Em meio ao caos, a apresentadora Maria Paula tentava convencer o público que tudo estava lindo, divino e maravilhoso. Em vão. 

Em meio a tanta polêmica, os melhores momentos da abertura do festival foram a premiação de Fernando Adolfo, antigo diretor do evento, com a medalha Paulo Emílio Sales Gomes e a entrega da estatueta do festival (o candango) ao homenageado do ano, o ator Stepan Nercessian. E também a apresentação do lado brasileiro de O Traidor, de Marco Bellocchio, filme escolhido para abrir o festival. Subiram ao palco a atriz Maria Fernanda Cândido, que interpreta Cristina, mulher brasileira do mafioso Tommaso Buscetta, os produtores Caio e Fabiano Gullane, o produtor delegado André Ristum e o autor da trilha complementar do filme, Patrick Jong. A trilha principal é assinada pelo mestre Nicola Piovani. 
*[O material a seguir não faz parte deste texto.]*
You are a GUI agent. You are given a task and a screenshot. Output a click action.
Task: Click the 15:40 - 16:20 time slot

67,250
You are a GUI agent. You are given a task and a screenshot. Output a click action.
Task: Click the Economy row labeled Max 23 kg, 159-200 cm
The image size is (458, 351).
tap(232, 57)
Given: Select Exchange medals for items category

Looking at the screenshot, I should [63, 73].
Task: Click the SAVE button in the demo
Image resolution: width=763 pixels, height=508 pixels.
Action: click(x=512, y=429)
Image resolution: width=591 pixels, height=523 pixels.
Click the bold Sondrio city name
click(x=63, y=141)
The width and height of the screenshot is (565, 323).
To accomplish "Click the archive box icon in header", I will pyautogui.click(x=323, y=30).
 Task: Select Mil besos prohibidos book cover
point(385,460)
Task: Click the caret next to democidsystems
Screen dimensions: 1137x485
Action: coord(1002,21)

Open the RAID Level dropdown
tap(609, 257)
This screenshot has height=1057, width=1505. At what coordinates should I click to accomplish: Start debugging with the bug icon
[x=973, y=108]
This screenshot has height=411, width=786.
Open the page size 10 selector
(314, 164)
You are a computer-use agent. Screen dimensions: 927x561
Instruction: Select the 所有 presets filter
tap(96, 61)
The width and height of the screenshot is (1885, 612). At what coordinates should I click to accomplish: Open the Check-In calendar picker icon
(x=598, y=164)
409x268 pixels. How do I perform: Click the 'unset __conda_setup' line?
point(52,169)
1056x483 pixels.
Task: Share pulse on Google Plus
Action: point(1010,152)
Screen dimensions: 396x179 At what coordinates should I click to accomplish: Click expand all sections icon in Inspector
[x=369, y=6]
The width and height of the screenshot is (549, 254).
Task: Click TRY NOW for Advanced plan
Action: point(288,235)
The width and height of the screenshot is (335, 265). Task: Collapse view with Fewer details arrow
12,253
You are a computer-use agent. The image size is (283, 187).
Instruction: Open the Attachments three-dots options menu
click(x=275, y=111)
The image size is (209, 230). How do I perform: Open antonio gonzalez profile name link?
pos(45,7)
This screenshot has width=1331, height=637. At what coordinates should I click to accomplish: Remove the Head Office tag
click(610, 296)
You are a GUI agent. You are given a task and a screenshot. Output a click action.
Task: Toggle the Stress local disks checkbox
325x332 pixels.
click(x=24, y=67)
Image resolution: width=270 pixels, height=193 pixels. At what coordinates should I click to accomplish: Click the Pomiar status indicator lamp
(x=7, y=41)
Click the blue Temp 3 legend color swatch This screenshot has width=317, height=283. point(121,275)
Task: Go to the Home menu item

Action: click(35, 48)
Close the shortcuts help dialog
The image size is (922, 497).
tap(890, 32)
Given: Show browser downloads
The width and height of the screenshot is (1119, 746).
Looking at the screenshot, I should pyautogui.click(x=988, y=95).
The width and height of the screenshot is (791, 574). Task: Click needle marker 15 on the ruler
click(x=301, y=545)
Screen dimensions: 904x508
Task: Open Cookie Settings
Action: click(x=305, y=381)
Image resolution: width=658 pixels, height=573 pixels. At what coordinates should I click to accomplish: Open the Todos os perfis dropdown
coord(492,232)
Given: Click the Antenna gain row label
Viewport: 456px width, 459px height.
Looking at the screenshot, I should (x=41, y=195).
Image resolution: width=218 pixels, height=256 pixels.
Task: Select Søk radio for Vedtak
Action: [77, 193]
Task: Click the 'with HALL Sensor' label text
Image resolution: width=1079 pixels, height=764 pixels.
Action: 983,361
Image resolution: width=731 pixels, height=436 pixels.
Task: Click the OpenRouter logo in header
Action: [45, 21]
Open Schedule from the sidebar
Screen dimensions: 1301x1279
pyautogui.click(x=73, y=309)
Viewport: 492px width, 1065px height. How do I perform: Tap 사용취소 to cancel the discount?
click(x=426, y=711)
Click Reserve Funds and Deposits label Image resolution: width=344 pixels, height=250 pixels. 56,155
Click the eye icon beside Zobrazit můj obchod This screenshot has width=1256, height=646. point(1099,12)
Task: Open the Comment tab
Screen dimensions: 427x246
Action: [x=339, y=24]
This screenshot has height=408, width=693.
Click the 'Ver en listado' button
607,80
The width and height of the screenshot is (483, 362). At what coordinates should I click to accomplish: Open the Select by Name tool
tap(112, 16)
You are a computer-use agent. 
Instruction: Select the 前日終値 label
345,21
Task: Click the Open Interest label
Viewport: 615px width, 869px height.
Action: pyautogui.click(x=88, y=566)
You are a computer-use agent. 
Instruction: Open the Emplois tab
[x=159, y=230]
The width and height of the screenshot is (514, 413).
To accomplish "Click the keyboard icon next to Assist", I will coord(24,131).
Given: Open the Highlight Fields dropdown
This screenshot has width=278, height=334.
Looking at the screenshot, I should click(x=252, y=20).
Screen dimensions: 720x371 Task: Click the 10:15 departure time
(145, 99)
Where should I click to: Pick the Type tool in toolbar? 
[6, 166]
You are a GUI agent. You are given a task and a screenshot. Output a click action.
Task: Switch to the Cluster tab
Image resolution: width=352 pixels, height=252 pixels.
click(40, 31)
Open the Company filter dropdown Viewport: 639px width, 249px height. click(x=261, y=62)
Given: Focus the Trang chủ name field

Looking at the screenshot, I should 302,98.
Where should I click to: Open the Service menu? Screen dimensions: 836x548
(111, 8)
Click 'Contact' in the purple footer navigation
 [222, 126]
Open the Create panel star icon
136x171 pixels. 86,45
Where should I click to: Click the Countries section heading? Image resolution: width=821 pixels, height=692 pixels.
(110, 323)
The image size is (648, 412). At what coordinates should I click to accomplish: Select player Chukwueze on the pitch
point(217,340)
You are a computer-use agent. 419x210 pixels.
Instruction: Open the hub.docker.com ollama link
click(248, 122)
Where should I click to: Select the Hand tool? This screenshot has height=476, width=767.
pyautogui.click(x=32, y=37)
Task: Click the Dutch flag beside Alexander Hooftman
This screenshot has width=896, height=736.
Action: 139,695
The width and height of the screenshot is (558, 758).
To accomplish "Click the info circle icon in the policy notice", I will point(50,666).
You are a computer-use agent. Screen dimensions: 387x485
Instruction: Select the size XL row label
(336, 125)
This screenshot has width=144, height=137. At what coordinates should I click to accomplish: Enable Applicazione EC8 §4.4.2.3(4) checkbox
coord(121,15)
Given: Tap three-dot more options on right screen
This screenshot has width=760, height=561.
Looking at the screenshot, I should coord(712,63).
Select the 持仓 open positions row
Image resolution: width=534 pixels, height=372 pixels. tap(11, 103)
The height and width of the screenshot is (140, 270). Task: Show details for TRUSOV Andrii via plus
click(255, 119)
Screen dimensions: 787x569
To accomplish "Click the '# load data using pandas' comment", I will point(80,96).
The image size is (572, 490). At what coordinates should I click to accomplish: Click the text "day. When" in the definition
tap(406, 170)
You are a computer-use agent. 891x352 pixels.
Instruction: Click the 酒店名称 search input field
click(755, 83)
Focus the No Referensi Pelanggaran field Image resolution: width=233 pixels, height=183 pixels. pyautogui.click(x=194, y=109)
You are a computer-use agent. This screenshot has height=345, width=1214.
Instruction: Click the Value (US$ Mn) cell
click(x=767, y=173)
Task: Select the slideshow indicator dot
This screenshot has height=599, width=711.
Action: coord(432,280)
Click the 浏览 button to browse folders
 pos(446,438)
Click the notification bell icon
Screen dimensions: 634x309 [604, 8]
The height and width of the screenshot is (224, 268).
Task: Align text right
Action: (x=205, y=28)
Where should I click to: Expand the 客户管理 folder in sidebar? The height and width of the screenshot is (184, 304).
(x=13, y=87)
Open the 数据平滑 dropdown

Bem, depois de tanta confusão, o público foi recompensado com a exibição de um filmaço, mostrando Bellocchio em grande forma aos 80 anos. O Traidor é um relato impressionante das relações de Buscetta (Pierfrancesco Favino) com a Cosa Nostra. É um painel também dos conturbados vínculos políticos da máfia, com personagens como o várias vezes premiêr Giulio Andreotti e o juiz Giovanni Falcone, assassinado em 1992, ídolo da operação Mani Pulite (Mãos Limpas), que tentou erradicar a corrupção da península.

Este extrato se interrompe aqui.